__Required work__:
Print every entry below exactly, leaving out the pictures.

Dataset entries:
* * *
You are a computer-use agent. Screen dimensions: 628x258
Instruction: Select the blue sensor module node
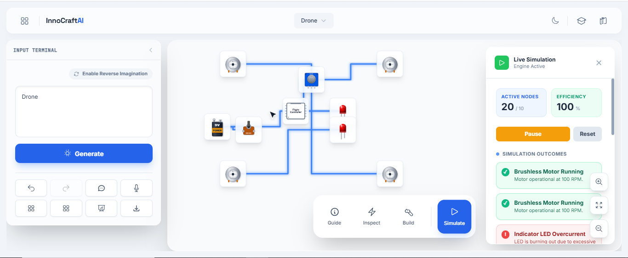[311, 80]
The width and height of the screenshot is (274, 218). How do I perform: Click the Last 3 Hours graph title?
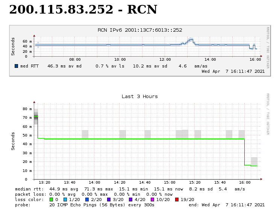pyautogui.click(x=139, y=97)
* * *
__Problem solution__:
You are a computer-use agent. Screen dimensions: 628x258
Instruction: Select the blue sensor module node
[311, 80]
The width and height of the screenshot is (274, 218). How do I perform: Click the Last 3 Hours graph title?
pyautogui.click(x=139, y=97)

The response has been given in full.